And people all across the country are interested in these issues, but there is no outlet for any of that political energy in this election. Because this election isn't about any of those things. In fact, it's about just the opposite. It's a celebration of the influence of money on politics.

And there is really no way for the ordinary person to express any of that animosity or that anger about these problems through any of these candidates - except for possibly Ron Paul - but really, aside from that, there really isn't an outlet for that energy.

OLBERMANN: Or if you are in Montana, I mean -

TAIBBI: Right. Exactly.

OLBERMANN: It's a funny thing about Montana. It was in 1912 that the voters in Montana passed this initiative that barred direct contributions to political candidates, to parties - and now the Supreme Court is trying to do this again, it's the 100th anniversary of this. Is there a chance - obviously, 1912 did not lead to a series of similar moves around the country, state by state. Should we get that money out of the state campaigns and the local campaigns? Is there a chance that there is, now, any kind of wave that starts in Montana?

TAIBBI: I absolutely think so. I think this is a start of something, because the more I talk to people who are in the Occupy movement, not only here in New York but around the country, I think the one issue that everybody can agree upon - not only in Occupy Wall Street, but also on the other side of the aisle, among the Ron Paul people, among some of the tea party people - is this problem of money in politics.

I think everybody agrees that it's gotten completely out of hand, and people no longer want to live in a country where whoever raises the most money wins every single election, and that's the situation we are in right now.

I think there is a movement that's starting. I think this thing that happened in Montana is just the beginning of something that may go on.

OLBERMANN: Another question about 1912. That, of course - as anybody who is even an amateur historian of the political process knows - the last time that a third-party candidate finished ahead of either a Democrat or Republican when Teddy Roosevelt -

TAIBBI: The Bull Moose Party right?

OLBERMANN: The progressives - the Bull Mooses - and he pushed the incumbent president, Taft, to third place.

I mean, I am not asking you to look 200 years into the future, but is there any reason to hope that something like that could happen again? Because wouldn't - let's say Citizens United is overturned, state by state, and then nationally by an amendment - wouldn't it just force big money to find another hole or create another hole in the damn?

TAIBBI: Oh yeah, absolutely. I mean everybody - everybody that I talked to in Washington always says the same thing. No matter what they do with campaign-finance reform, the money is going to find its way to candidates. It always will. You know, last election, the two candidates raised over a billion dollars between them. Obama, by himself, over $730 million. That money is going to get to these candidates somehow.

The problem is - let's not make it easier for them to do that. And let's - let's force these - the corporate money at least to be out in the open, where we can identify it. But I think it would be very difficult for a third party - a genuine, grassroots, independent candidate - to overcome that money because the problem is, they donate to both parties. They don't just focus on one person or another. So, it's going to be hard for them to come in at least second place, like a Bull Moose Party, because they will have to overcome money on both sides.

OLBERMANN: Is 2012 a lost cause, the upcoming election?

TAIBBI: I think so. I mean, I think it's going to end up being somebody like Romney versus Obama and those two candidates are going to raise probably $500 million apiece, at least, and, you know - who is going to compete with that?

# Records from a data source

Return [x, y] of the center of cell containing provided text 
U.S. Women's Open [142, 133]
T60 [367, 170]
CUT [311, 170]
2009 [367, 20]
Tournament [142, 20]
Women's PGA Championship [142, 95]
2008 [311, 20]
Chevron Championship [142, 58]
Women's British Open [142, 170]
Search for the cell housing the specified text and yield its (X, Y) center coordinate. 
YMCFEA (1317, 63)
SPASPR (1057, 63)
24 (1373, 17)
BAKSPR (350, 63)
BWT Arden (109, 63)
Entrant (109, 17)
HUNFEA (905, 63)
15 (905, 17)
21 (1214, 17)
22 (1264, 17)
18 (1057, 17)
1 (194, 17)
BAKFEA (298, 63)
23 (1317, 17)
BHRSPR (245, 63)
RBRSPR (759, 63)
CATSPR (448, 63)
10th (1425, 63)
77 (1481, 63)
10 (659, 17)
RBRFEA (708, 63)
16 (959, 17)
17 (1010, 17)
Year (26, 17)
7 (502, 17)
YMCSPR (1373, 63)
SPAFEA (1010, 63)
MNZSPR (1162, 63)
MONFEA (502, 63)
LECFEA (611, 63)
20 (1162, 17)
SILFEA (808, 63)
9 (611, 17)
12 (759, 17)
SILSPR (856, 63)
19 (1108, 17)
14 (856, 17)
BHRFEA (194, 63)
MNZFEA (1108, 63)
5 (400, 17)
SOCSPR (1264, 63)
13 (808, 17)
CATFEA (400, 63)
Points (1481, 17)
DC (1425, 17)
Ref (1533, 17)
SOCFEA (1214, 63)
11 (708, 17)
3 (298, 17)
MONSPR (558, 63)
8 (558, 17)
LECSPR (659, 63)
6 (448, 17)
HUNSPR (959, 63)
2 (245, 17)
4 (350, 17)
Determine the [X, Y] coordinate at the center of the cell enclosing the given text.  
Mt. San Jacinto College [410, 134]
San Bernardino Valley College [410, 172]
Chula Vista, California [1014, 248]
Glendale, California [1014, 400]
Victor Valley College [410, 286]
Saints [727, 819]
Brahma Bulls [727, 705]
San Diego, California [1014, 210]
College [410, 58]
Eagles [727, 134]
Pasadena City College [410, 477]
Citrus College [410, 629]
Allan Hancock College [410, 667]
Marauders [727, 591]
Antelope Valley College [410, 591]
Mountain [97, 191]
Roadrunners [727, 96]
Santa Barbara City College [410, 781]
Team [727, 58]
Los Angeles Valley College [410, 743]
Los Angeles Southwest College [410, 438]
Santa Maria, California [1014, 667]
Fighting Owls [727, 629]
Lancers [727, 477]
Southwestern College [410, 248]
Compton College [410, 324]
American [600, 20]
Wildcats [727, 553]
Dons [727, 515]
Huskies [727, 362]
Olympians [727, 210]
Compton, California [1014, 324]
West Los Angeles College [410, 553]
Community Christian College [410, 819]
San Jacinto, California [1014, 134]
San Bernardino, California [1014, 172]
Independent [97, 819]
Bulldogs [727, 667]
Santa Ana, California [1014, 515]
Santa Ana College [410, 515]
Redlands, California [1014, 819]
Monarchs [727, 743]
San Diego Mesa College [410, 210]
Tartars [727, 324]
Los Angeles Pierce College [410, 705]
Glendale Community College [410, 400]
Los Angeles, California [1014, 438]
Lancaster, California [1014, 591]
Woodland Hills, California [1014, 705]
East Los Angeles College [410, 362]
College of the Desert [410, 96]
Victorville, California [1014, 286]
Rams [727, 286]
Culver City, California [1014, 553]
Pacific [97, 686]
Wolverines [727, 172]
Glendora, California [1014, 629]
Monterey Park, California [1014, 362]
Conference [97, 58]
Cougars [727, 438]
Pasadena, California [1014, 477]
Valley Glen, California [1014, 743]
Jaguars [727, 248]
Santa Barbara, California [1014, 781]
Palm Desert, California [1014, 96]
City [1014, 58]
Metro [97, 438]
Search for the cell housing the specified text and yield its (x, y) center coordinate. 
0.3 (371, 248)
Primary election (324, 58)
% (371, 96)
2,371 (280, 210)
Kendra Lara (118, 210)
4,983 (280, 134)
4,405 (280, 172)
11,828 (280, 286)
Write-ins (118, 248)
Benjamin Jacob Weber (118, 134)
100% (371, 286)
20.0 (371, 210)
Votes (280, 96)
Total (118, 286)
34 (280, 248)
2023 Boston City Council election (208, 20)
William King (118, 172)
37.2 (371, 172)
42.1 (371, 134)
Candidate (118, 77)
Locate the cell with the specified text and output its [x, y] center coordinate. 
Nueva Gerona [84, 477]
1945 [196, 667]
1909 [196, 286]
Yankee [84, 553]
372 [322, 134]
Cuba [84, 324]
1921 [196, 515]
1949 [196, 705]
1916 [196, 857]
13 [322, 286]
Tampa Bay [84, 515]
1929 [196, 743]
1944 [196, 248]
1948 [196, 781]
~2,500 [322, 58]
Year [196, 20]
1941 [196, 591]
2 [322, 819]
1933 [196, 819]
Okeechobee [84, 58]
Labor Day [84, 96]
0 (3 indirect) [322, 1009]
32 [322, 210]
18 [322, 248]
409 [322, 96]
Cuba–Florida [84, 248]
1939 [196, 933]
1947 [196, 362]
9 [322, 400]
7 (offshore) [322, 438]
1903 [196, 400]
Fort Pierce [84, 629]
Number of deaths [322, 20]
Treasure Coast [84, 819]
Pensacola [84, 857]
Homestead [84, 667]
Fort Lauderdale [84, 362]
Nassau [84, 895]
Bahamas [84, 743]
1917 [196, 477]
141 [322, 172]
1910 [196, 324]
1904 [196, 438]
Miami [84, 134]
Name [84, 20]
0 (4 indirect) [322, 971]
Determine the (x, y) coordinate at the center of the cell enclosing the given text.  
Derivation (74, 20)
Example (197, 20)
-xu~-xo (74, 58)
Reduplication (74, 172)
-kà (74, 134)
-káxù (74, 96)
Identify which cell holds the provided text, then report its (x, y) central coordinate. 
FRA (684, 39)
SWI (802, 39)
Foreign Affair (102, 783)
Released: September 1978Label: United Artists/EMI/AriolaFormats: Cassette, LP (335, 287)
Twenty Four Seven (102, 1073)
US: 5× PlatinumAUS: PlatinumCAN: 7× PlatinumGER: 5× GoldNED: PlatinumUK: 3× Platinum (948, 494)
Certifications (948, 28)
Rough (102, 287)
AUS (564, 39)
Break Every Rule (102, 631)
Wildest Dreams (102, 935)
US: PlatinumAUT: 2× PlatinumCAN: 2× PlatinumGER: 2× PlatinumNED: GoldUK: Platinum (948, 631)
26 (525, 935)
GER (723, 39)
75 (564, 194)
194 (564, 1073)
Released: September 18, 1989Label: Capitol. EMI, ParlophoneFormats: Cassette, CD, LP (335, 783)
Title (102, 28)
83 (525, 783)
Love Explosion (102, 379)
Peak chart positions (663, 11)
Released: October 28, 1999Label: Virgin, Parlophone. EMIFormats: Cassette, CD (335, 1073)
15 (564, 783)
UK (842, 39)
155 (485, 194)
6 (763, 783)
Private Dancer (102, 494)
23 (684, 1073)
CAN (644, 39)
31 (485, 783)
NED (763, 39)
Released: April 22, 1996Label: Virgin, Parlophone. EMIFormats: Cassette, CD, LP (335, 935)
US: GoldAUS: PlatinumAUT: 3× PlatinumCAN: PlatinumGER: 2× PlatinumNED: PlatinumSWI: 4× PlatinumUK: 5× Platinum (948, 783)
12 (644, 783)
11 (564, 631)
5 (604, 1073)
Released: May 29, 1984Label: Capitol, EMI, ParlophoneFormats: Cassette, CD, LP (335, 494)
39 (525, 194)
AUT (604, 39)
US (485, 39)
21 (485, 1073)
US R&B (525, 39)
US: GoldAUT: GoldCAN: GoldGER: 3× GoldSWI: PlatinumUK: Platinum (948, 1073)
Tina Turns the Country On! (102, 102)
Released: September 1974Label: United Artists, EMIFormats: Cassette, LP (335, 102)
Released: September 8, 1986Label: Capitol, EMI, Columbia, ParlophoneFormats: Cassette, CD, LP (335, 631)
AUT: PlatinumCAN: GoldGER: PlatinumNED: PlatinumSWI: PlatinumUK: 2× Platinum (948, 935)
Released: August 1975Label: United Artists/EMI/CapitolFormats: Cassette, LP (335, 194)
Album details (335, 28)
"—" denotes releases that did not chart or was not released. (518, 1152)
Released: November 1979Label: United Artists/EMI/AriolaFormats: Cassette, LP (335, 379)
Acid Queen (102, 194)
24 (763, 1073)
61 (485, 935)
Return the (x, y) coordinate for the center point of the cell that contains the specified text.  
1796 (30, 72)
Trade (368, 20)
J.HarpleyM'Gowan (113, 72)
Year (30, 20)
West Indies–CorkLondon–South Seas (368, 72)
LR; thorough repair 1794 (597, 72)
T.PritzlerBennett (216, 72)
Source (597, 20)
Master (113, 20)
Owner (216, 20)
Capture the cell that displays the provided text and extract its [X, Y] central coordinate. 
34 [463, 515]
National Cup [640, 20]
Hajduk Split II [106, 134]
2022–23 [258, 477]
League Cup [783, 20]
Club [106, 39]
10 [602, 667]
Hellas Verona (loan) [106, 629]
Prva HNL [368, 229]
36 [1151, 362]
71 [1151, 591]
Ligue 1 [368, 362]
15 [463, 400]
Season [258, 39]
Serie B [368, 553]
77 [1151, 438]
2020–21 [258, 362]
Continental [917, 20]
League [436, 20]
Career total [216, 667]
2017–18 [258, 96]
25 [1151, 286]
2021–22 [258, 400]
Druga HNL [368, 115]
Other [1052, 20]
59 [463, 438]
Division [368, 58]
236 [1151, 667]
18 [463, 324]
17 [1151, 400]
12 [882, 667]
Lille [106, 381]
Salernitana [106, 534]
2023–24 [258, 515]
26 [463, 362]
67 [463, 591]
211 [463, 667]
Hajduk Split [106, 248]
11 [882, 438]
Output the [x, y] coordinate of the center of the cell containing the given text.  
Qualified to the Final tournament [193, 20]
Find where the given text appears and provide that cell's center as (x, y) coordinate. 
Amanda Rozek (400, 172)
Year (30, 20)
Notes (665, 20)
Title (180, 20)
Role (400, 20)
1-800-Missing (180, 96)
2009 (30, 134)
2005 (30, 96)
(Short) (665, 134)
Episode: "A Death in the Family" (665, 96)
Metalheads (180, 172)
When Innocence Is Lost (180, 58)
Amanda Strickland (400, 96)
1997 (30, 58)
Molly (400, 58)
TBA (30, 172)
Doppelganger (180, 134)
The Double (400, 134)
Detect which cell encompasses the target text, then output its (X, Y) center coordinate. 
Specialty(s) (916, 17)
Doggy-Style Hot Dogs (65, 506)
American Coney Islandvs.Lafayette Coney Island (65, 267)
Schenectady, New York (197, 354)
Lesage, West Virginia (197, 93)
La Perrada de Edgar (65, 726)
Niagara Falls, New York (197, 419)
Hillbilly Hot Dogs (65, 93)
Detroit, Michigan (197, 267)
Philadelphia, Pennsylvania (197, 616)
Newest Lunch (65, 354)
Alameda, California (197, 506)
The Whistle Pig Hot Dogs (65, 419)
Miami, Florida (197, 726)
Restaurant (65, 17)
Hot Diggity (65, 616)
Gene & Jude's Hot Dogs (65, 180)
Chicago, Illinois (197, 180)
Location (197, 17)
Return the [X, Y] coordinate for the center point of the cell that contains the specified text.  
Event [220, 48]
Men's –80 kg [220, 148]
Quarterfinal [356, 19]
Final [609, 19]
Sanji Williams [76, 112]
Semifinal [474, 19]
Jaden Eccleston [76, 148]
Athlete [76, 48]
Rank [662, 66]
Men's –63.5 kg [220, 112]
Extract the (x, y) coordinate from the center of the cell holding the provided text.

# Exercise set
[1] Does the interview on money in politics agree with each statement? (a) Montana voters passed an initiative in 1912 barring direct contributions to political candidates. (b) In the last election, Obama raised over $730 million by himself. (c) Teddy Roosevelt pushed the incumbent president, Taft, to second place. For each, answer yes or no and quote the deciding words from the interview.
[2] Proceed with the interview on money in politics, picking up right after its last line.
The listing above comes from a different source than the interview on money in politics.

# Expected outputs
[1]
(a) Yes: "It was in 1912 that the voters in Montana passed this initiative that barred direct contributions to political candidates"
(b) Yes: "Obama, by himself, over $730 million."
(c) No: "he pushed the incumbent president, Taft, to third place."

[2]
You know, the money that comes from the investment banks, the Citigroups, Goldman Sachs of the world and, you know, the major university endowments and all of that. No independent candidate is going to compete with that, not even a Ron Paul, who has significant grassroots support around the country. I think it would be very difficult for them to compete with that.

OLBERMANN: The Rolling stone contributing editor, "Countdown" contributor Matt Taibbi. As always, Matt, thank you kindly.

TAIBBI: Thanks, Keith.

OLBERMANN: Ron Paul supporters - well, it's not all good news there. They tried to eliminate Jon Huntsman by claiming he is actually a Chinese spy. Stand by.


(COMMERCIAL BREAK)

OLBERMANN: Scott Walker looks askance at the recall, has little to say about the arrest of one of his closest former aides. Next.

First, the "Sanity Break," and on this date in 1978 was born the future actress January Jones. And before you say, "Duh, January was born in January," she was actually named for a character in a Jacqueline Susann novel. And not, oddly enough, for the '60s and '70s actress and singer named - January Jones.

"Time Marches On," Don.

VIDEO: Australian girl makes her eyebrows dance.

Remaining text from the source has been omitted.